▶ PROBLEM DESCRIPTION: Write out each line from the data below that includes the word "sidebar".

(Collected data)
%%

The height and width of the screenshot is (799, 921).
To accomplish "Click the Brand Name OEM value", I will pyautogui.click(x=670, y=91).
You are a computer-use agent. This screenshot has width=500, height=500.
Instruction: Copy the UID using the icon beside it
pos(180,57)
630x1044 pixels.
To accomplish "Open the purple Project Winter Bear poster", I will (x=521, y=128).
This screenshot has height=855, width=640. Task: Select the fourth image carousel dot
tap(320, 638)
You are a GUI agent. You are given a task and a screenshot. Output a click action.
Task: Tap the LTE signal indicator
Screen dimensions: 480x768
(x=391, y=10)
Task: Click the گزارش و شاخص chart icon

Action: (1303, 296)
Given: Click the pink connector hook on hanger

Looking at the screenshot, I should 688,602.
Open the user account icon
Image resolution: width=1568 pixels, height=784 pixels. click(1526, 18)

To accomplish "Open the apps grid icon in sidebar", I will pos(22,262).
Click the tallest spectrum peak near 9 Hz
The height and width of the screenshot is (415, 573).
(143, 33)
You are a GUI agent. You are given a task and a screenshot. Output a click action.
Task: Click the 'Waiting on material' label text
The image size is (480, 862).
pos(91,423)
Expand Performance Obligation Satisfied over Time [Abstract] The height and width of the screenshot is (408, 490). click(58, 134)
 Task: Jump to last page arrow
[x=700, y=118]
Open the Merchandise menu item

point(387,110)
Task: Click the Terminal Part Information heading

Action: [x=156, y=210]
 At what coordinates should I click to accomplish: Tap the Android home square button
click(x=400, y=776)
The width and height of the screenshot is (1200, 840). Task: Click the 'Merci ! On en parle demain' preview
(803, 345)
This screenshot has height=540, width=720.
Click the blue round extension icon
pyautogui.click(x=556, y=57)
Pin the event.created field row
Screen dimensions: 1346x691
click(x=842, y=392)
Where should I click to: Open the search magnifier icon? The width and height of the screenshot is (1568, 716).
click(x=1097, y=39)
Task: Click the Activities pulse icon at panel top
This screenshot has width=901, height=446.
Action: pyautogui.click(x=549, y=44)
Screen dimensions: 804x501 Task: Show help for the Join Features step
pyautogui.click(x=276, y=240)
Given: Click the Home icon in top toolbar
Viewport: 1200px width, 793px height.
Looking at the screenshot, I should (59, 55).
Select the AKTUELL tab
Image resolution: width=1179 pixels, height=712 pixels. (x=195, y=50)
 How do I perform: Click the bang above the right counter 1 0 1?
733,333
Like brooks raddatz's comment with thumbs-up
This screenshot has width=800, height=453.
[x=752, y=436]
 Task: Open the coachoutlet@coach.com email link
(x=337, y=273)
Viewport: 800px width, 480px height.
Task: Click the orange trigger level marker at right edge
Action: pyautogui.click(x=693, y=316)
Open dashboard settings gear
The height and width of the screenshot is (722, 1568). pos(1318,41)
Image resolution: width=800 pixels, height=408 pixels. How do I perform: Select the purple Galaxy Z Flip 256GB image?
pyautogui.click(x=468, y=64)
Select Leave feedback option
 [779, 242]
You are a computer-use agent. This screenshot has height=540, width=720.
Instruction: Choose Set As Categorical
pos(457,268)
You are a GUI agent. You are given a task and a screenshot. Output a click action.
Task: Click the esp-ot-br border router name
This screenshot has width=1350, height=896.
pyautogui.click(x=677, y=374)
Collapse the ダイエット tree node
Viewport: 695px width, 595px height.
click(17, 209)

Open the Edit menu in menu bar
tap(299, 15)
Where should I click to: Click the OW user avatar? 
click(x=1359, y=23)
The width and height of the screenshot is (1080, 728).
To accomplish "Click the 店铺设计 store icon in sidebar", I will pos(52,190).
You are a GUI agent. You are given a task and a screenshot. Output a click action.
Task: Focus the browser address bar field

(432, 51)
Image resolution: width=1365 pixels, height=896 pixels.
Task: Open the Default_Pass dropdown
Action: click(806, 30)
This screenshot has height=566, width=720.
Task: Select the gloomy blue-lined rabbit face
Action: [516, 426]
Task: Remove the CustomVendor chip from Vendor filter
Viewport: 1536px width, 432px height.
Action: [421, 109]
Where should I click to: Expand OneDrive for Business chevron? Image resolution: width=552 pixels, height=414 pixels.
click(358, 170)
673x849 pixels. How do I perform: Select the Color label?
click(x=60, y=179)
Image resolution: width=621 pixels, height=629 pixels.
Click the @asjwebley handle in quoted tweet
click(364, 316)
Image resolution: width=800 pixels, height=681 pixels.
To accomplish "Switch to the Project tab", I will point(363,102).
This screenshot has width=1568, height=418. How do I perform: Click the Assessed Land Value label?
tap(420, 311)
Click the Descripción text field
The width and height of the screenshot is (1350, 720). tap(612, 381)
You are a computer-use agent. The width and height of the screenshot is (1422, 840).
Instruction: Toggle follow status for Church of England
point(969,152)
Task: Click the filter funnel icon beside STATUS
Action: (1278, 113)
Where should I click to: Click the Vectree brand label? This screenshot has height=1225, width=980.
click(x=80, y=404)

%%

▶ TASK RESULT:
To accomplish "Open the apps grid icon in sidebar", I will pos(22,262).
To accomplish "Click the 店铺设计 store icon in sidebar", I will pos(52,190).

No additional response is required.